The thing is, you can't do this. Your numbers will not work out correctly. For example, (e^(pi*i))^i = 1/e^pi is a direct consequence of how exponentiation works and the definition of i. If you define 10^(xi) = cos x + i sin x, you will get:
(e^(pi\*i))^i =
= (10^(log_10 e \* pi \* i))^i
= (cos (log_10 e \* pi) + i sin (log_10 e \* pi)) ^ i
= 10^(log_10 $exp)i
= cos $exp + i sin $exp
I very much doubt that sin(cos (log_10 e * pi) + i sin (log_10 e * pi)) is 0, so this number can't possibly be equal to the real number 1/e^pi. So, with your definition, the property (a^x)^y = a^(x*y) doesn't hold for all a, x, y. So, your definition doesn't represent the exponential function at all.

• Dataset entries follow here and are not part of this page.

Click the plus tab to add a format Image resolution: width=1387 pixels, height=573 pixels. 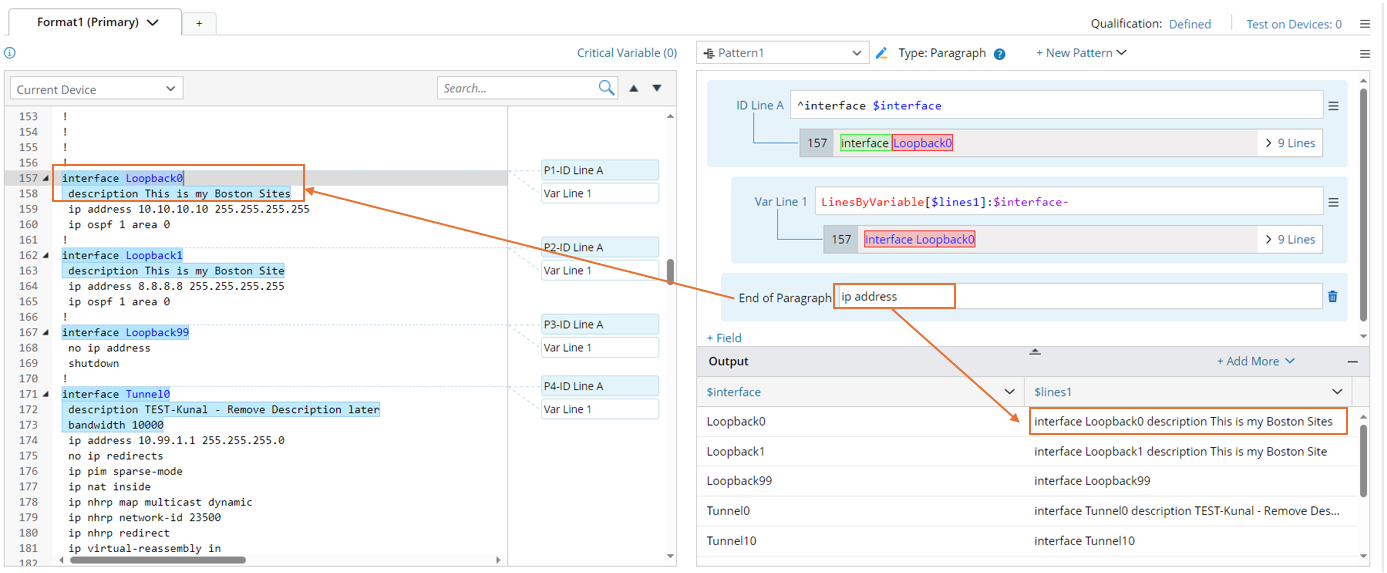tap(199, 23)
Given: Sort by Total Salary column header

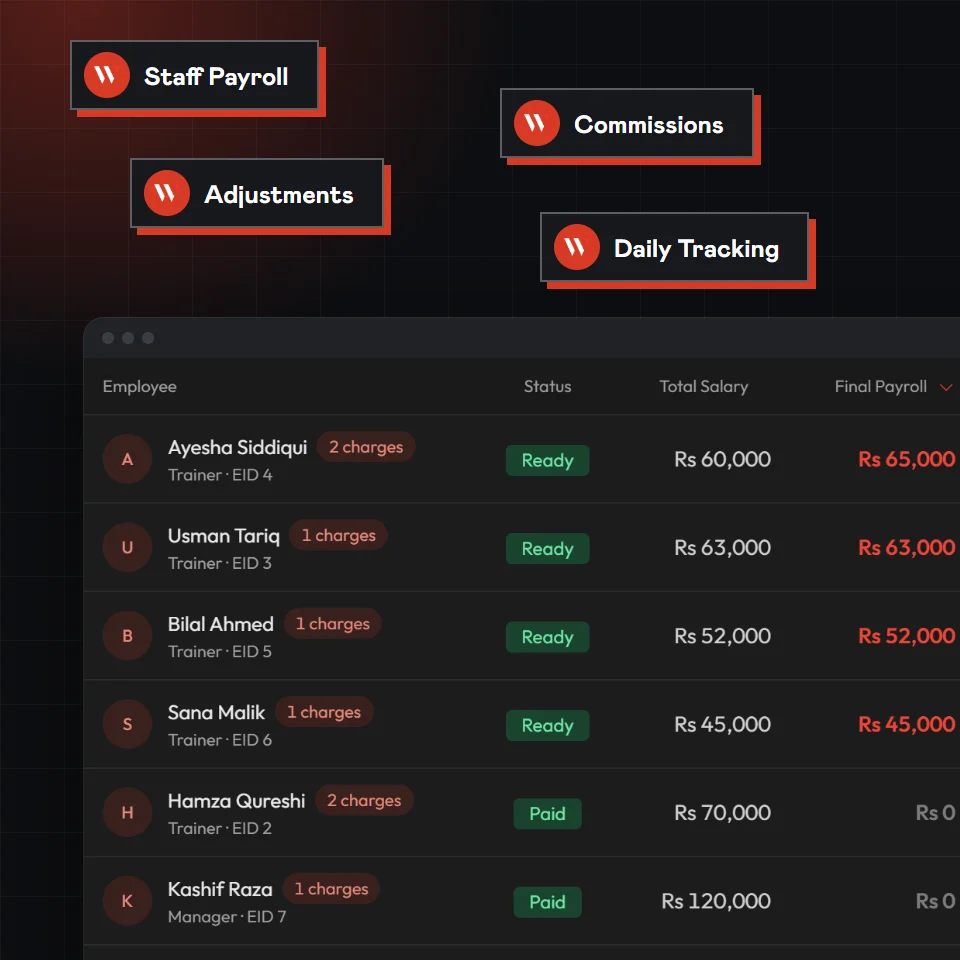Looking at the screenshot, I should pyautogui.click(x=703, y=386).
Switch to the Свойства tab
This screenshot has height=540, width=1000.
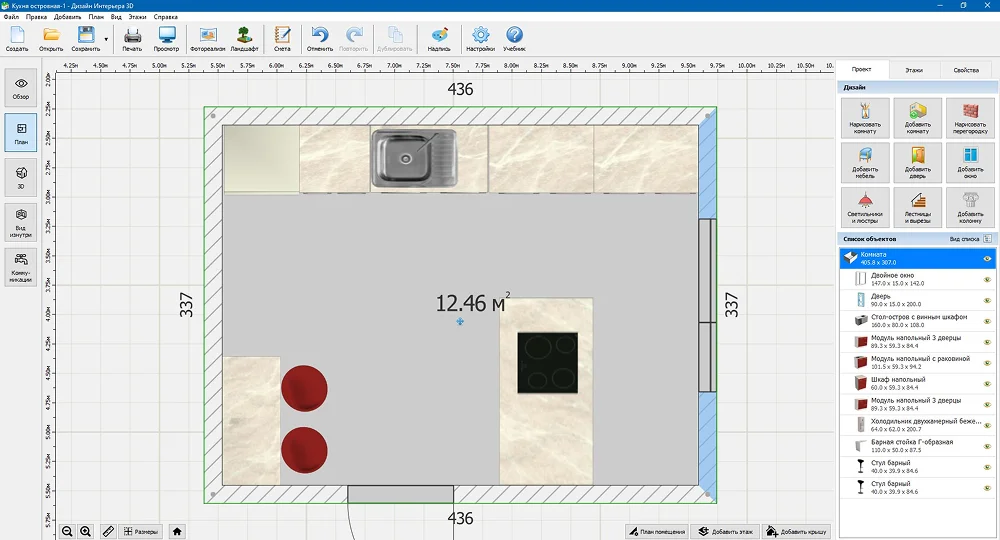(966, 71)
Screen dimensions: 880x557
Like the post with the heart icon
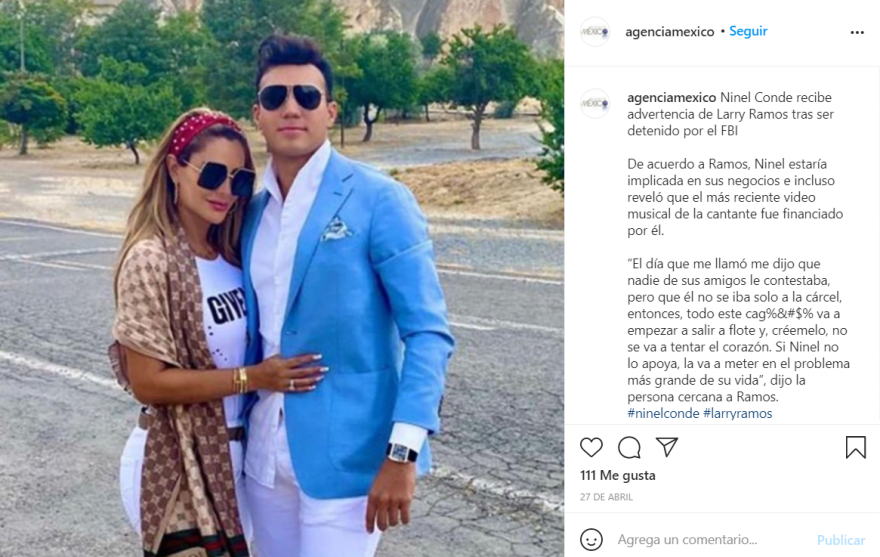[x=591, y=448]
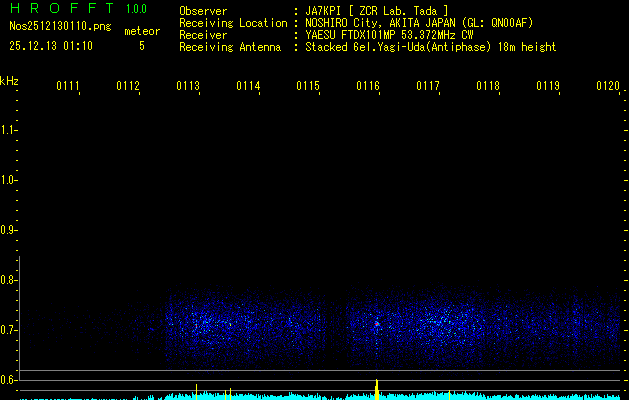Viewport: 629px width, 400px height.
Task: Click the 0111 time marker
Action: 68,87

> a direct consequence of how exponentiation works and the definition of i
I dunno if Im just not coming across clearly or my thinking is too abstract, but when you say
"how exponentiation works"
you are referring to how exponentiation works for real exponents
You would have to prove that it works the same way for i exponents before you can go further.